— Material provided —
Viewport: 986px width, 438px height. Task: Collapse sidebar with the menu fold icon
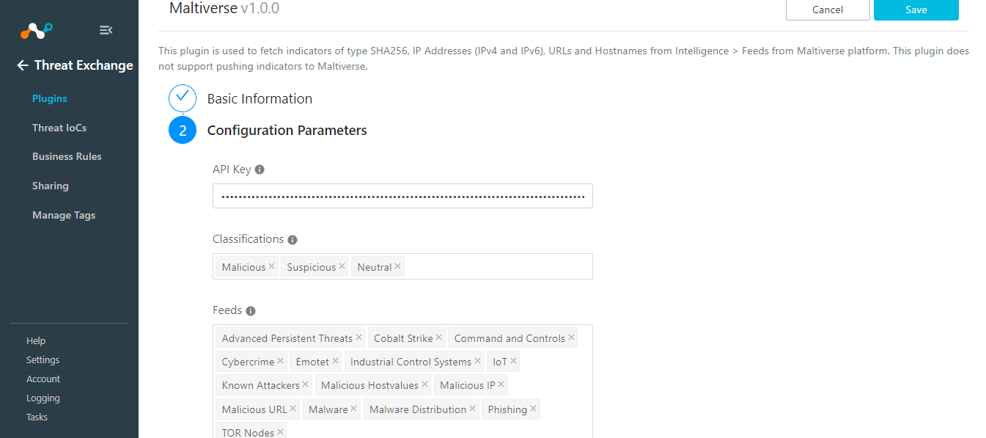[x=106, y=30]

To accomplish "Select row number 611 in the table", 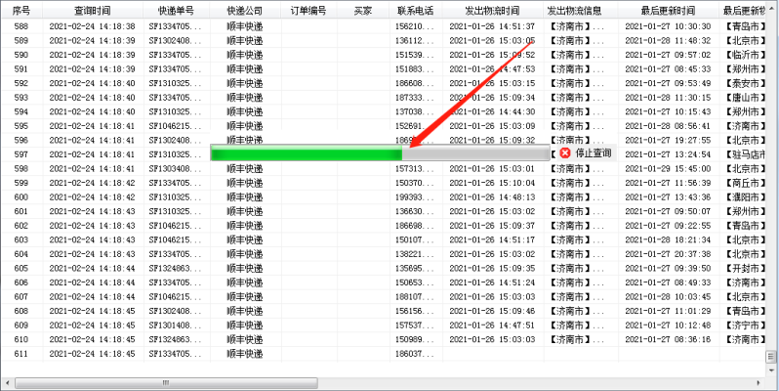I will point(21,353).
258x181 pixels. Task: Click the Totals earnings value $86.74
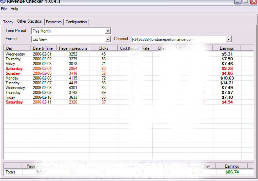tap(232, 172)
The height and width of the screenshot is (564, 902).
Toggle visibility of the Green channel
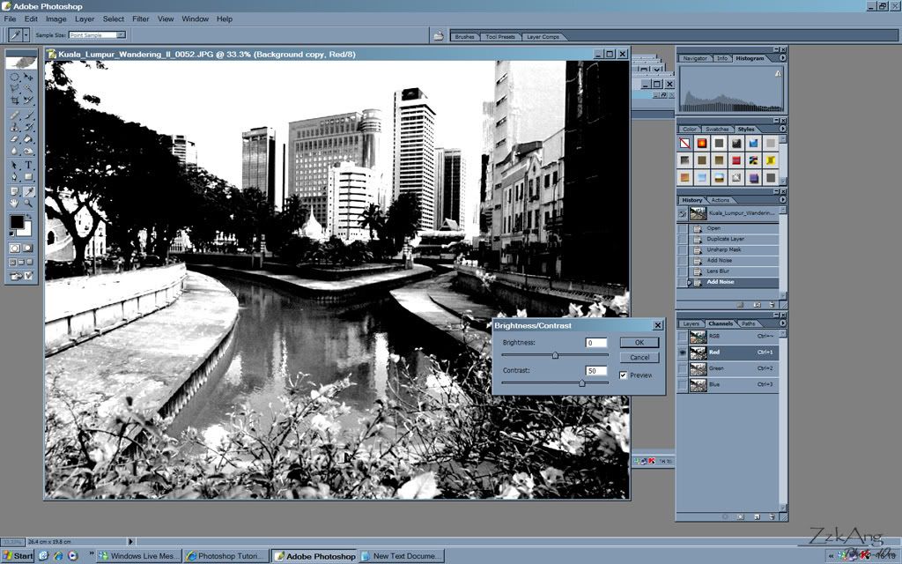683,368
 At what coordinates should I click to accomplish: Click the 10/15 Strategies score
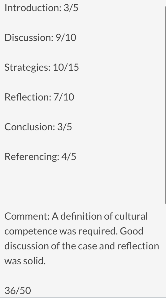(66, 67)

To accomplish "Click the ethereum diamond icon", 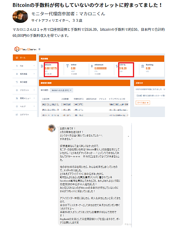I will coord(92,66).
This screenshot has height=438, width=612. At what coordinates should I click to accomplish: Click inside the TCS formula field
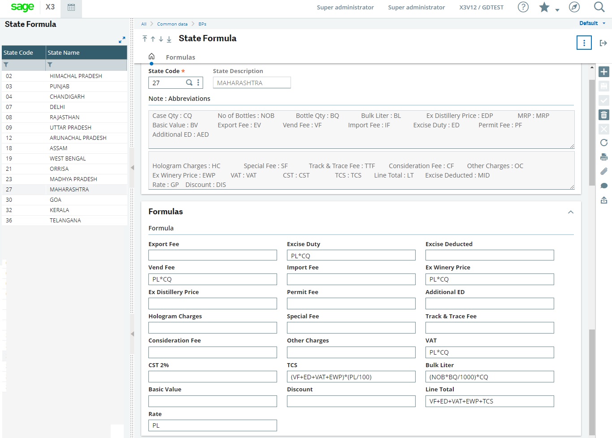pyautogui.click(x=351, y=377)
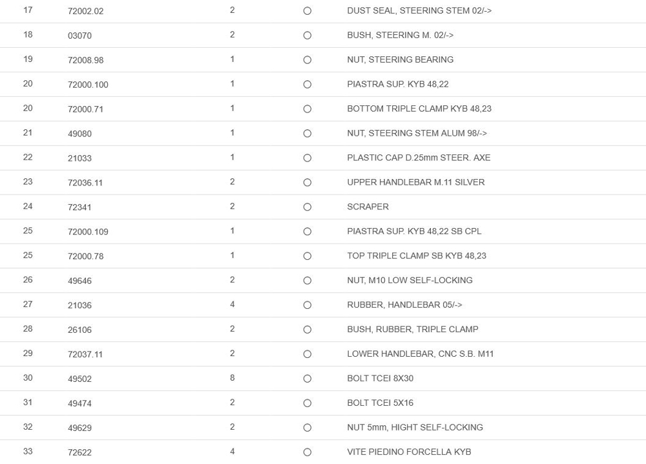Click part number 72037.11
Image resolution: width=646 pixels, height=464 pixels.
(x=85, y=354)
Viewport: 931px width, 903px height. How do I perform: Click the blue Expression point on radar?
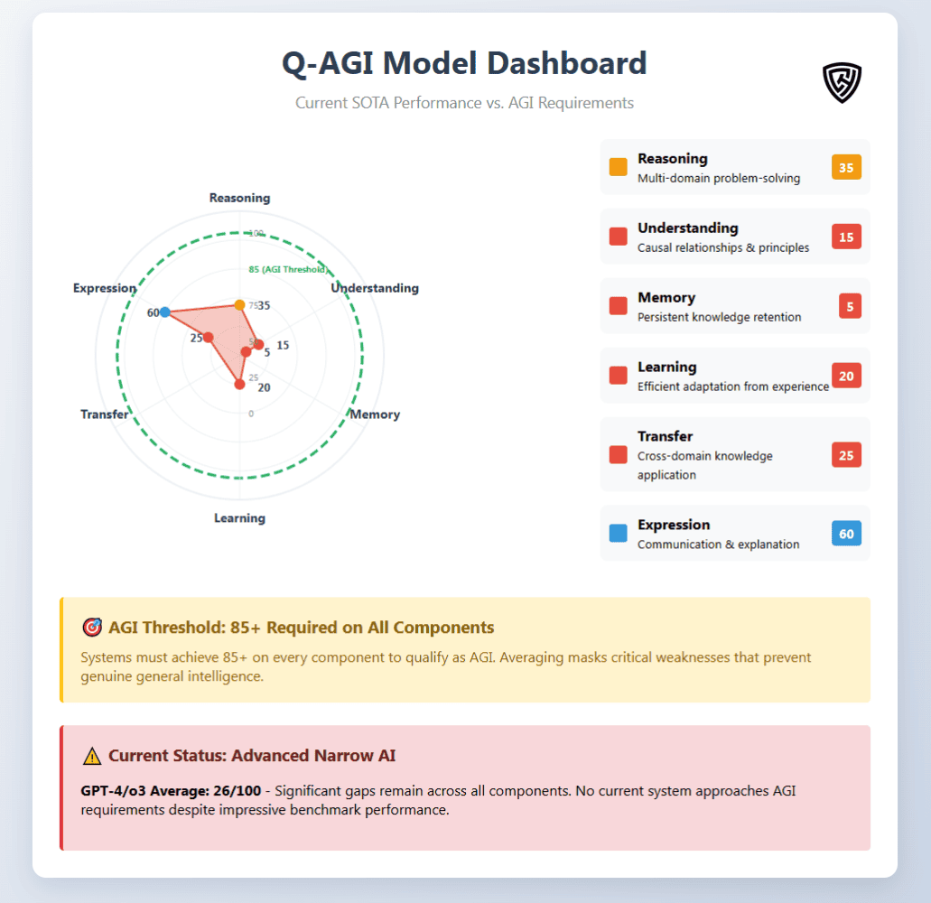coord(164,312)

— What is required —
Your answer must be the lines from the one containing "This screenshot has" through the final line of the entries, duplicated exactly, with both ends kept and all pictures left out.

— Result for this task —
This screenshot has height=438, width=612. At what coordinates should I click to accomplish: Click inside the TCS formula field
pyautogui.click(x=351, y=377)
Click part number 72037.11
Image resolution: width=646 pixels, height=464 pixels.
(x=85, y=354)
Viewport: 931px width, 903px height. How do I perform: Click the blue Expression point on radar?
coord(164,312)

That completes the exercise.